Piłkarska reprezentacji Polski ma szanse, by awansować do 1/8 mistrzostw Europy. Warunek jest jeden – zawodnicy Paulo Sousy muszą wygrać ze Szwecją. Piłkarze „Trzech Koron” mają już zapewniony start w kolejnej fazie turnieju. Czy to może oznaczać, że biało-czerwonym będzie łatwiej? Pierwszy gwizdek spotkania Szwecja – Polska już o 18:00.
Nastroje wśród polskich kibiców w trakcie Euro 2020 są bardzo zmienne. Po przegranym 1:2 meczu ze Słowakami w Sankt Petersburgu pojawiło się duże zwątpienie, a na kadrę Paulo Sousy spłynęła fala ostrej krytyki.
Sobotni remis 1:1 w Sewilli z faworytem grupy E Hiszpanią, na dodatek odniesiony w szczególnych okolicznościach (gospodarze nie wykorzystali rzutu karnego), radykalnie odmienił te nastroje. Udało się uniknąć scenariusza, w którym trzecie spotkanie kadry w turnieju jest meczem „o honor”. Biało-czerwoni mają realną szansę na awans do 1/8 finału mistrzostw Europy.

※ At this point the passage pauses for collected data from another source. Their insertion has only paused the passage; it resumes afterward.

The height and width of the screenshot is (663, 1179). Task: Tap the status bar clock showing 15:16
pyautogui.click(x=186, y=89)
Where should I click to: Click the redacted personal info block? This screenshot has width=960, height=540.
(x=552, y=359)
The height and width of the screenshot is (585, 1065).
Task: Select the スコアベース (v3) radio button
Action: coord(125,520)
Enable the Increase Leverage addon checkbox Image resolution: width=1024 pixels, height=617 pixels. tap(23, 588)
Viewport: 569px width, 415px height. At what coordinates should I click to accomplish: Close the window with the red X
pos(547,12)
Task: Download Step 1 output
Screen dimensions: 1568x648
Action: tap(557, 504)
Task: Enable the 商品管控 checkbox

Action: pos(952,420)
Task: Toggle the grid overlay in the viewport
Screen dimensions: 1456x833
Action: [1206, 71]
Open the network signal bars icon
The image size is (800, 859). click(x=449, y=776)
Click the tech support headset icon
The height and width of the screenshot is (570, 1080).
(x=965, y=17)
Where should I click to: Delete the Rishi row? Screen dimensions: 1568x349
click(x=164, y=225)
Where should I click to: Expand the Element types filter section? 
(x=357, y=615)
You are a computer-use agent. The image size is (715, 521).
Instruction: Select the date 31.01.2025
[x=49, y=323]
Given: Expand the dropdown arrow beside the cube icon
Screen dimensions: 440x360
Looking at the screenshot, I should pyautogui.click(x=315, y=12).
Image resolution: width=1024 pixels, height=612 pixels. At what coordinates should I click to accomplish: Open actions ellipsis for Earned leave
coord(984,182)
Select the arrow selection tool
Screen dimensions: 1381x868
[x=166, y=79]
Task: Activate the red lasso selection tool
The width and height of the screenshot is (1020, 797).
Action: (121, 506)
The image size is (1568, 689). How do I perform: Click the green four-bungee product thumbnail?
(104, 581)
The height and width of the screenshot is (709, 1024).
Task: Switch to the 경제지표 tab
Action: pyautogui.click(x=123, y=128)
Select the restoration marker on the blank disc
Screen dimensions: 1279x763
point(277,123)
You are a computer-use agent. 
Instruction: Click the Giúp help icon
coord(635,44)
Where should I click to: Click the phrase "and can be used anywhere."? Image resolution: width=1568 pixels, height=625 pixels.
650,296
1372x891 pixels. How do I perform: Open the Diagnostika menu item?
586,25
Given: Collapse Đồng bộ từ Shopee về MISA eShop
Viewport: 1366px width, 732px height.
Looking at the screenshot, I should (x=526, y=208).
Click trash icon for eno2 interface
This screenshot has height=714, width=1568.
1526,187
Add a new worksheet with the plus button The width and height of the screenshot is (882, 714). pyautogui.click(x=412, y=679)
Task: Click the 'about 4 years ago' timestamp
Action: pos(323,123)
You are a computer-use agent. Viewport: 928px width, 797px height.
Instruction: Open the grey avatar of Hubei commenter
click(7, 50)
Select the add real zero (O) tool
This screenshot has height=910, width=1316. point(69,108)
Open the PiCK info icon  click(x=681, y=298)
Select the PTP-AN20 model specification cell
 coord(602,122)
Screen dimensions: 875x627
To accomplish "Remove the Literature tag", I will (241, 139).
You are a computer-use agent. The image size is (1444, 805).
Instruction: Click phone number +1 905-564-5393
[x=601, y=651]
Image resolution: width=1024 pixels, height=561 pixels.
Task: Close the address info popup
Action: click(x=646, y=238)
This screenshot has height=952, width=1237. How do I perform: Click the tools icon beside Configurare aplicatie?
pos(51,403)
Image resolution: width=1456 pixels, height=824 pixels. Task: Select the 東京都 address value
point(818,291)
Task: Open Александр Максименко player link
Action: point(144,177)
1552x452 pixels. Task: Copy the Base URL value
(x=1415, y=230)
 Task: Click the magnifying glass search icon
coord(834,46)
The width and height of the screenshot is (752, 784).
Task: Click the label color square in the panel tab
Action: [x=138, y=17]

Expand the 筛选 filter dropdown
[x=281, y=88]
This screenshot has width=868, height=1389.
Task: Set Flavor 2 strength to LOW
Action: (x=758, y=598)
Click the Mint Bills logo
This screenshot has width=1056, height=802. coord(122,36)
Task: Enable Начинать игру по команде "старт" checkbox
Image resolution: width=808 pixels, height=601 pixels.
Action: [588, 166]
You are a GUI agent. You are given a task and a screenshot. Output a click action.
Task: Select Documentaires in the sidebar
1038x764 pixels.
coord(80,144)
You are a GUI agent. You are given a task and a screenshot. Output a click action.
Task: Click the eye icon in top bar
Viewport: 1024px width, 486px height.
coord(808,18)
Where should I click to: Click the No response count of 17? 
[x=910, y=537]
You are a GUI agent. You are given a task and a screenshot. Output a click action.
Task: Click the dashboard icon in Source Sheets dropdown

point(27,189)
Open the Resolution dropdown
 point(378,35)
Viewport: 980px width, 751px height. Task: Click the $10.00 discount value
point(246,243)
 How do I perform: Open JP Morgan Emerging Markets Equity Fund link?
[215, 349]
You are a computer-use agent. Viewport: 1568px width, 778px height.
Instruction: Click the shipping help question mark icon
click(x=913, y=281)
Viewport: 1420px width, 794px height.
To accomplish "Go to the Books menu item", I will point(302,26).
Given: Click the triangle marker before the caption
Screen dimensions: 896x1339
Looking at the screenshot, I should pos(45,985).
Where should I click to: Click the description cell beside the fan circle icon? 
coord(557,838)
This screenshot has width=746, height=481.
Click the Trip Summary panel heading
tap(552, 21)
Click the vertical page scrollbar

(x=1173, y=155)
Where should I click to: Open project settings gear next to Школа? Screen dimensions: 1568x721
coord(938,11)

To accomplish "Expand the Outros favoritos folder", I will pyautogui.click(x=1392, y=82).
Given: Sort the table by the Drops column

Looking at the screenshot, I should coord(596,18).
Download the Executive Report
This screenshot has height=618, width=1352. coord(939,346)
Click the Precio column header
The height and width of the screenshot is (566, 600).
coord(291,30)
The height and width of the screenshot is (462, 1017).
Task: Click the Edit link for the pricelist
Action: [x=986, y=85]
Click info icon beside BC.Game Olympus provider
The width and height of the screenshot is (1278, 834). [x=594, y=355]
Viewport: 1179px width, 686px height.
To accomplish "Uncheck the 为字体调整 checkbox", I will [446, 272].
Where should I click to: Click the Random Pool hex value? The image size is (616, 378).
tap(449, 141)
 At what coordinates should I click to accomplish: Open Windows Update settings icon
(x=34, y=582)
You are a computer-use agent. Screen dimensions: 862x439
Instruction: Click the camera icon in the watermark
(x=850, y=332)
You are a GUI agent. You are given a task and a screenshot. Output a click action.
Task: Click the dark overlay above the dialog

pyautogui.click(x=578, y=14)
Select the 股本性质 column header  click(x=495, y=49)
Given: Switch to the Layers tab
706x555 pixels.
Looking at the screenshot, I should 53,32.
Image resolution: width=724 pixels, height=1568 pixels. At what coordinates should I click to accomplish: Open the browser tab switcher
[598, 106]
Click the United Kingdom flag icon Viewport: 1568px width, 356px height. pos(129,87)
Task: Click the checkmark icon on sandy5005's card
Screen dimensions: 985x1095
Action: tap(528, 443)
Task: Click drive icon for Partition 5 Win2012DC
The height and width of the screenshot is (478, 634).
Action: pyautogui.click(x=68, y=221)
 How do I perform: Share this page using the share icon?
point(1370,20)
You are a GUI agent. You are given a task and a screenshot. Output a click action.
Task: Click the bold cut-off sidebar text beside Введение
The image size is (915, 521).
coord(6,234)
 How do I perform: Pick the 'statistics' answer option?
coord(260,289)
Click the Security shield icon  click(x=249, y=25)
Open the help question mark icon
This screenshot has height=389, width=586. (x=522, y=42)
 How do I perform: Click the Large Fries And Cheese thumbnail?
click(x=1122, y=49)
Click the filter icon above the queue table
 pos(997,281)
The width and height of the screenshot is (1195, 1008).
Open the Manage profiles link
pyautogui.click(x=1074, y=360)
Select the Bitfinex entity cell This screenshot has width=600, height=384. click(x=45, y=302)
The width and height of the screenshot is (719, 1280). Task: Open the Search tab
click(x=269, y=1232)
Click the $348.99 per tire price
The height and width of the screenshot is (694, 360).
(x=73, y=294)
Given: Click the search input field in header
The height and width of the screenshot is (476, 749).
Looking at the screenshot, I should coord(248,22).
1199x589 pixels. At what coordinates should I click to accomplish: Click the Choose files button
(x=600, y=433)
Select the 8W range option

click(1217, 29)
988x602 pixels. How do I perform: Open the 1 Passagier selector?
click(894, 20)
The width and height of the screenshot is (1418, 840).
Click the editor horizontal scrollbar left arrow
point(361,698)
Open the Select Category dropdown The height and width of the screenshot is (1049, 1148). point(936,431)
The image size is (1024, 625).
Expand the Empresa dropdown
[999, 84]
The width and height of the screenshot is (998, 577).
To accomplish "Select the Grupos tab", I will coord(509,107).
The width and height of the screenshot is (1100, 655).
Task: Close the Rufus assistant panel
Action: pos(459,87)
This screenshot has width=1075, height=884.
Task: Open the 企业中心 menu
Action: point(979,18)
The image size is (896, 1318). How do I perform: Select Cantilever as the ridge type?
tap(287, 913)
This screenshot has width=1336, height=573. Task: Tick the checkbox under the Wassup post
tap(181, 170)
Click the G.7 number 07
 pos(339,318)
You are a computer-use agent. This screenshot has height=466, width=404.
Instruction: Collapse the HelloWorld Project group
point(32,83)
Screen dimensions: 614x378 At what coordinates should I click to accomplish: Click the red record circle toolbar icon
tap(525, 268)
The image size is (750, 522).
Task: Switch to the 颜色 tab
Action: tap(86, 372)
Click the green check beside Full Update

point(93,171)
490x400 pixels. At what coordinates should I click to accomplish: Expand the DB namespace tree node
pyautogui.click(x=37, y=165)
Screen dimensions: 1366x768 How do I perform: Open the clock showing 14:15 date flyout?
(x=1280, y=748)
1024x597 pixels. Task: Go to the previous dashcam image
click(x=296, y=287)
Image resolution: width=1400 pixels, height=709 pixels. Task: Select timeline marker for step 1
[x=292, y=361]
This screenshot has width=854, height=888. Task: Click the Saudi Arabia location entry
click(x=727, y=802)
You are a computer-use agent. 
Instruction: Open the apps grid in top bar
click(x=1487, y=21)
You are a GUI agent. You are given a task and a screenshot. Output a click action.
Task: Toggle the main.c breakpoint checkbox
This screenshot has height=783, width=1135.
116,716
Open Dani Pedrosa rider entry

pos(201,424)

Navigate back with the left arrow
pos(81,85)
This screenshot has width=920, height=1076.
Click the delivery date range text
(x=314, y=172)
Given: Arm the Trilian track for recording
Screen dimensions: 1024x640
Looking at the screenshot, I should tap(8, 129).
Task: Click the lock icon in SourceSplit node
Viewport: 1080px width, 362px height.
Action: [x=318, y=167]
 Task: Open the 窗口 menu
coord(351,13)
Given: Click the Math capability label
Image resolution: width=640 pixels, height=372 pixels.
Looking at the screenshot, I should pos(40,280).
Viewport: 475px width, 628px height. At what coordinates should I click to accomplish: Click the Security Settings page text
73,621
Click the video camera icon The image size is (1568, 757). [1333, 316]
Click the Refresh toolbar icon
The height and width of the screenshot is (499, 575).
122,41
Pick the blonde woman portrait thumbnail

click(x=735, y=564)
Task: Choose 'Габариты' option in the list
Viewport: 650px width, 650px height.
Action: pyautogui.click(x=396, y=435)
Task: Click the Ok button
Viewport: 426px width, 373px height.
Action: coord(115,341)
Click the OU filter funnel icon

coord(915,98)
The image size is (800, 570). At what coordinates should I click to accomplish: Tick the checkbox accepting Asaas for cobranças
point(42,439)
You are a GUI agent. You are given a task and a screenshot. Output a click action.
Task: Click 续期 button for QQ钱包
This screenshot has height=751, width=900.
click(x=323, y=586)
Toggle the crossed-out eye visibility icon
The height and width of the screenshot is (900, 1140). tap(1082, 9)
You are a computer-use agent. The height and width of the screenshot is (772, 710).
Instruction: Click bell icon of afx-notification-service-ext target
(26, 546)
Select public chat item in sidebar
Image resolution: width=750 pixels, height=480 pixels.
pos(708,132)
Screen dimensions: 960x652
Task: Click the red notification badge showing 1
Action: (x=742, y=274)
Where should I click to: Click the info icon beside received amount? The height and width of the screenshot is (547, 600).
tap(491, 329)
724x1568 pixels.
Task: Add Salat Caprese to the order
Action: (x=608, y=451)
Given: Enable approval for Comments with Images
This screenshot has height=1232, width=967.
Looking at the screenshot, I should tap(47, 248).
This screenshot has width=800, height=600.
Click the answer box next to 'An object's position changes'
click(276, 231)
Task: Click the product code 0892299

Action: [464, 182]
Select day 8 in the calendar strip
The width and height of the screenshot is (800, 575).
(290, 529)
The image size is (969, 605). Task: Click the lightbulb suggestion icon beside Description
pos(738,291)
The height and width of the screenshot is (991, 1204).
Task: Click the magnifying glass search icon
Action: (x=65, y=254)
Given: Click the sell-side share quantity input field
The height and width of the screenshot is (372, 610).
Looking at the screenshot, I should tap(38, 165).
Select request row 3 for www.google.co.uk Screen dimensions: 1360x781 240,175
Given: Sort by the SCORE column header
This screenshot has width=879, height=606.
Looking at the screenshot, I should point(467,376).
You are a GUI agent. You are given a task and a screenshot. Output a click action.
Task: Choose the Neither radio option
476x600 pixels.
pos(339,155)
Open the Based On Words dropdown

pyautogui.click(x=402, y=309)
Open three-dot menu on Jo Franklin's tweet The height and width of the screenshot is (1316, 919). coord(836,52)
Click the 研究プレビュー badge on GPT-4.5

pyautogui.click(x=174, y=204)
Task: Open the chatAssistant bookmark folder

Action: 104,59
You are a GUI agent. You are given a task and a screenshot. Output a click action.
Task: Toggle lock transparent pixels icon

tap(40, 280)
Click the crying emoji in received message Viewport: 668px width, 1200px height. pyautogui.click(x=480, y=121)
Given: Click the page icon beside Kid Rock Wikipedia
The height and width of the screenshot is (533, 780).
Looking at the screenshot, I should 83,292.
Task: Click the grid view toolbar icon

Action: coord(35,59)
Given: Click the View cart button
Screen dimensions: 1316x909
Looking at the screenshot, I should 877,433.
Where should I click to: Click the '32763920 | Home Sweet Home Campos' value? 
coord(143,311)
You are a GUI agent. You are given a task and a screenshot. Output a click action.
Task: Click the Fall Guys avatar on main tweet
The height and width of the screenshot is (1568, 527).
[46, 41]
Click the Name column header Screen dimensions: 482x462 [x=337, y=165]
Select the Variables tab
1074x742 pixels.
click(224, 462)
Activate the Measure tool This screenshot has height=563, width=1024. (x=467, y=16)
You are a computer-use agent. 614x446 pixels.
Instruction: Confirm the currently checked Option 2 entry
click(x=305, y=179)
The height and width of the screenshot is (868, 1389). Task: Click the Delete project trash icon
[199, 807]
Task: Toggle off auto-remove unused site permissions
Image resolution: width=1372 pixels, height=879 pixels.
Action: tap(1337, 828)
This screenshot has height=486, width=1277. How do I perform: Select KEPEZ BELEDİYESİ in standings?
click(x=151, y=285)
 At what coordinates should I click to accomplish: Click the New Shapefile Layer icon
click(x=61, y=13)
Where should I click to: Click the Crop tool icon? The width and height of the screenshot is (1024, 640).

Reprezentacja Szwecji z dorobkiem czterech punktów prowadzi w grupie E, a niezależnie od wyniku spotkania z biało-czerwonymi, nie spadnie niżej niż na trzecią pozycję. Jeżeli zespół „Trzech Koron” wygra bądź zremisuje z Polską, to zajmie jedną z dwóch czołowych lokat w grupie B, a jeżeli przegra, to będzie drugi lub trzeci – w zależności od rezultatu rozgrywanego równocześnie pojedynku Hiszpania – Słowacja.